## Problem description
Check every line of the data and copy the ones where "screenshot" appears.

Saved data entries
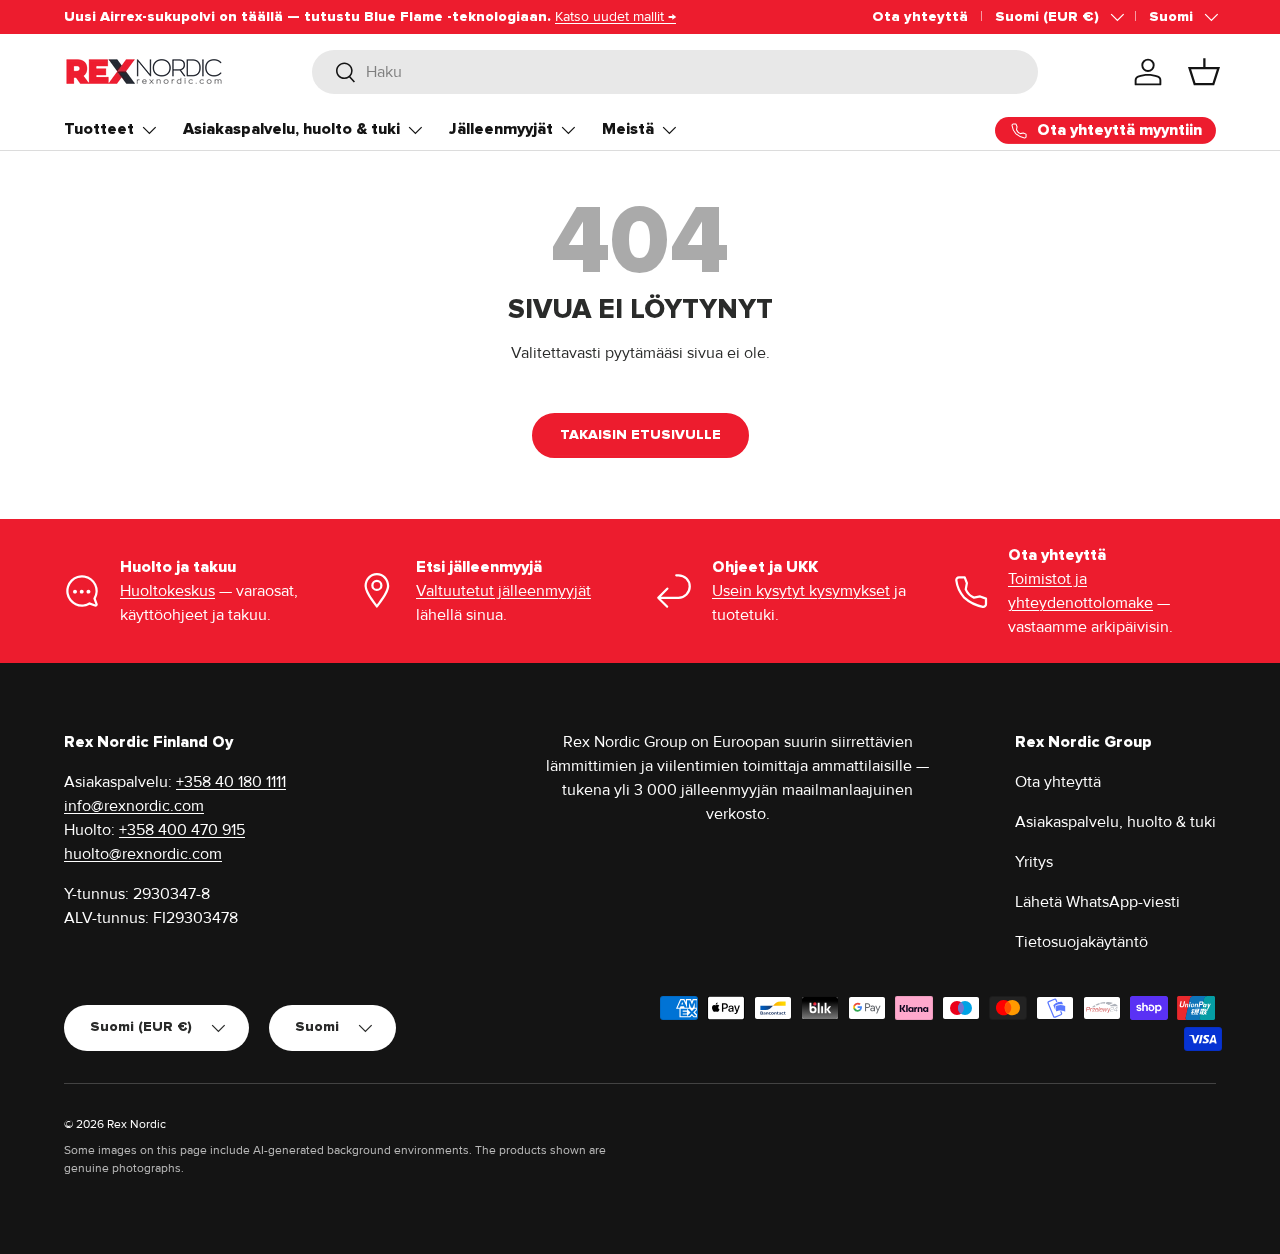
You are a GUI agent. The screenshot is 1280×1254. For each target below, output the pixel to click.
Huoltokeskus (167, 591)
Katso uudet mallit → (615, 16)
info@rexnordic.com (134, 806)
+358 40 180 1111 (231, 782)
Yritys (1034, 862)
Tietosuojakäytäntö (1081, 942)
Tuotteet (99, 129)
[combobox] (675, 72)
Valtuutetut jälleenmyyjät (503, 591)
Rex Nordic (136, 1124)
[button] (1204, 72)
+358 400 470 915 (182, 830)
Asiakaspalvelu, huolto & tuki (291, 129)
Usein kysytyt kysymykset (801, 591)
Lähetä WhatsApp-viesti (1097, 902)
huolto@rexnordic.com (143, 854)
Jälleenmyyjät (501, 129)
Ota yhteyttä (920, 16)
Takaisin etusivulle (640, 434)
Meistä (628, 129)
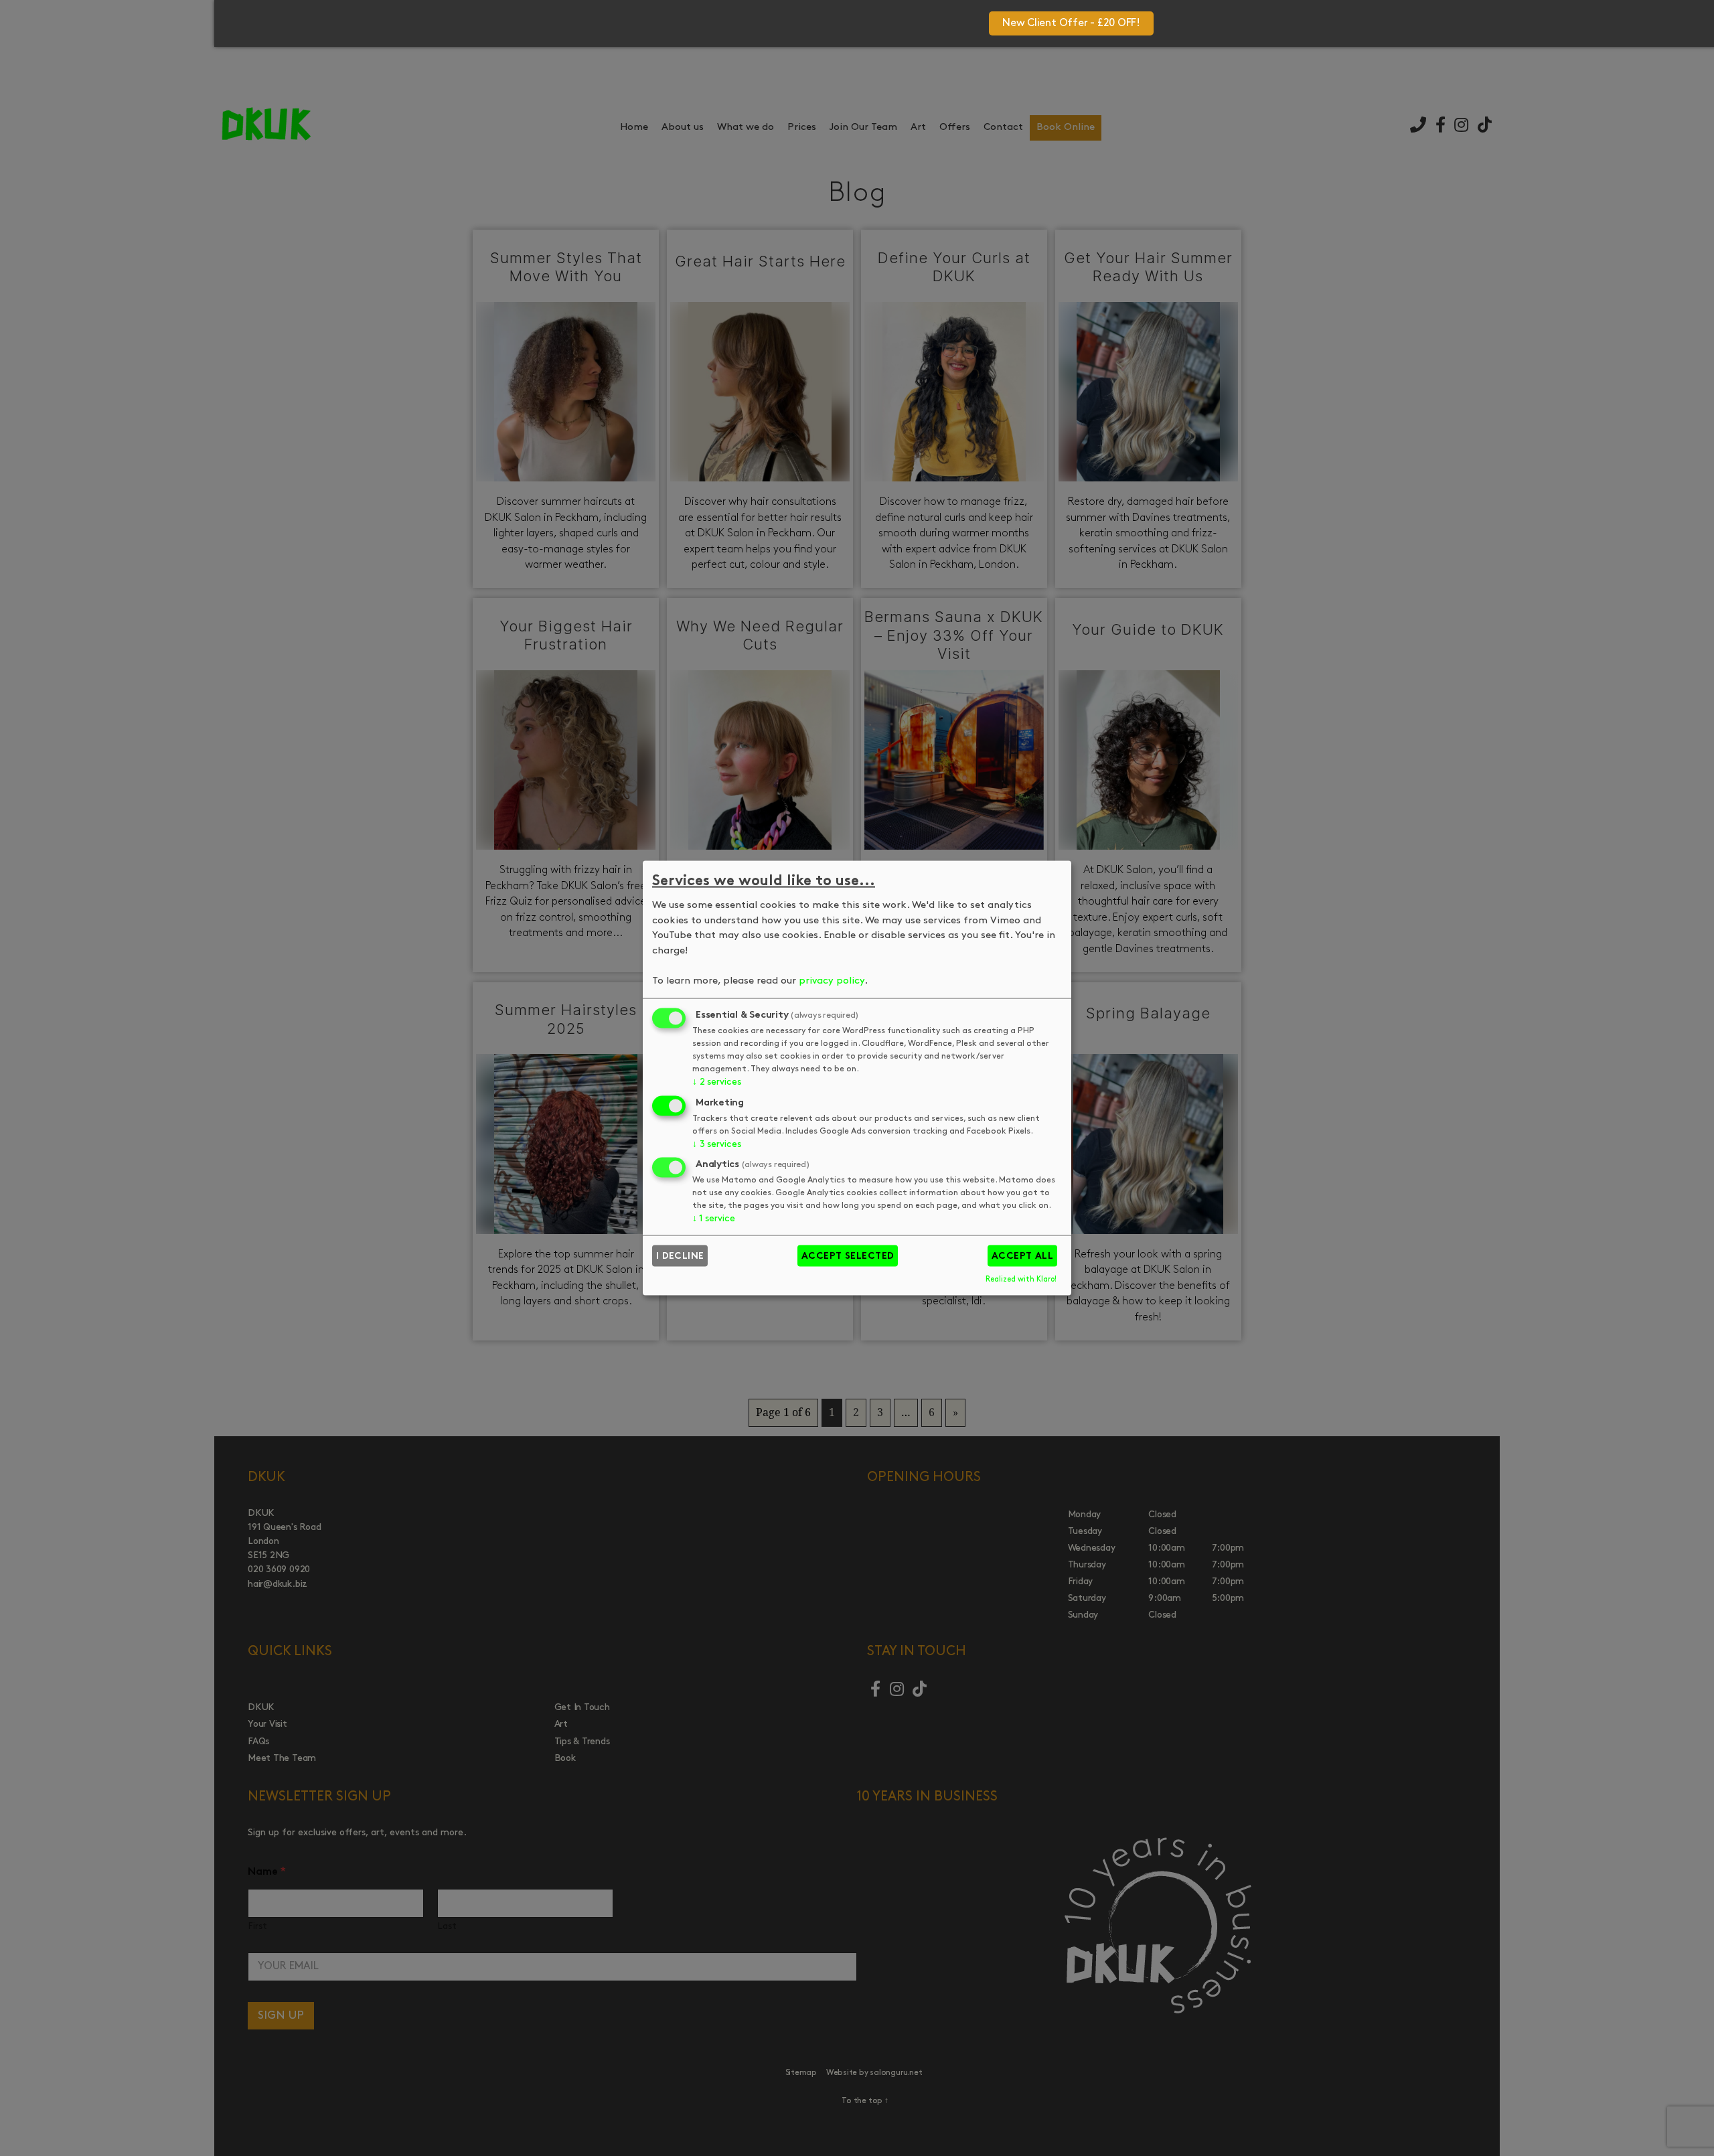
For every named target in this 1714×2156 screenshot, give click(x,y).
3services (716, 1144)
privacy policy (831, 981)
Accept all (1023, 1256)
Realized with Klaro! (1021, 1280)
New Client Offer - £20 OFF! (1071, 23)
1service (713, 1219)
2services (716, 1082)
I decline (680, 1256)
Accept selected (847, 1256)
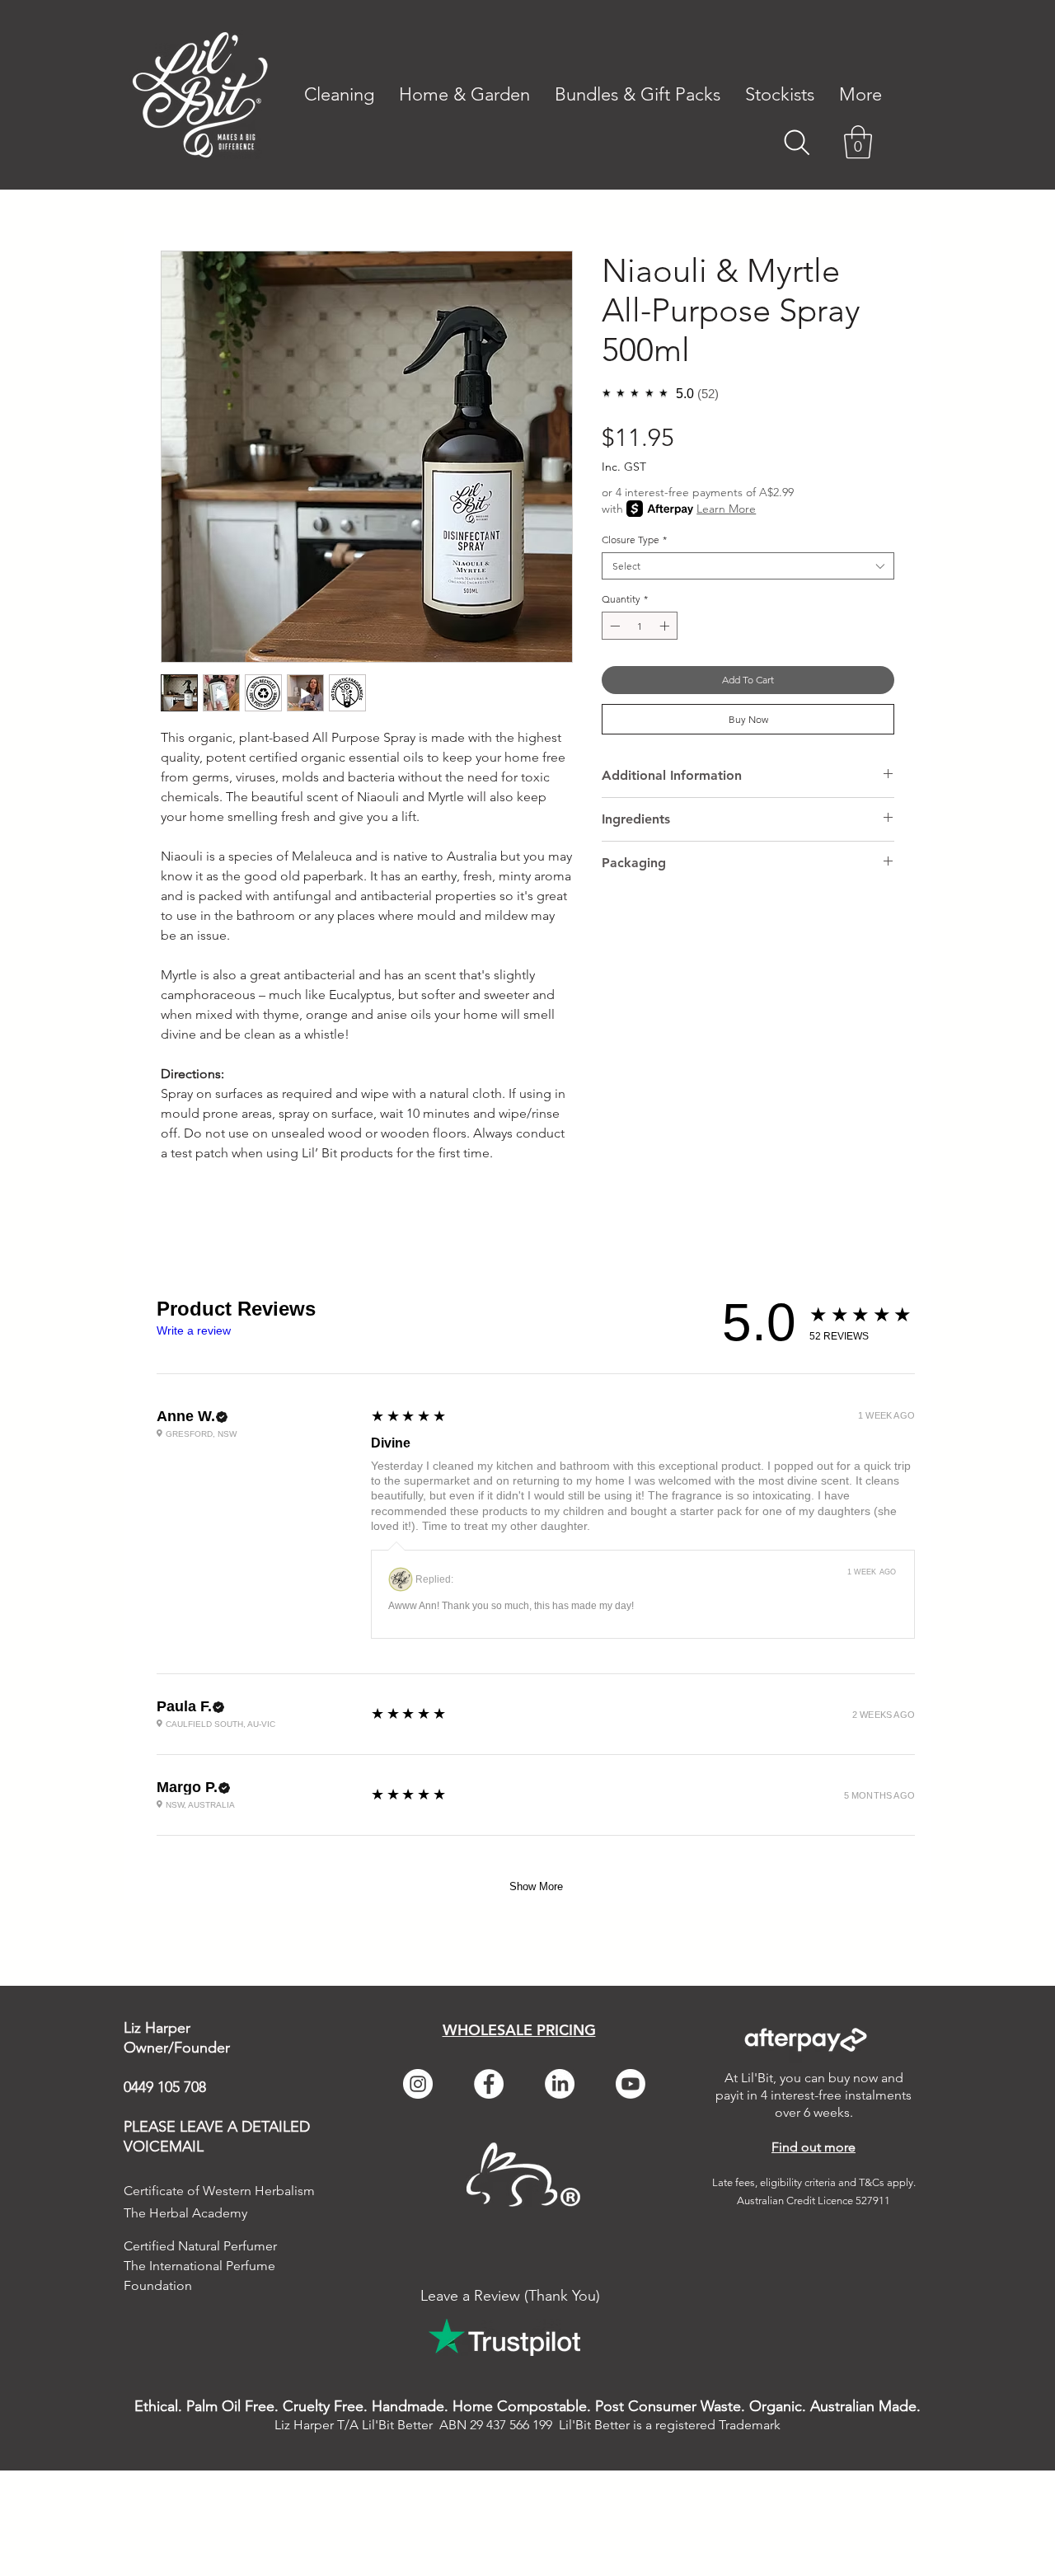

## Exercise output
You are a GUI agent. The screenshot is 1280×1254. For each target below, output the pixel to click.
For every named target in this 1714×2156 screenshot, give click(x,y).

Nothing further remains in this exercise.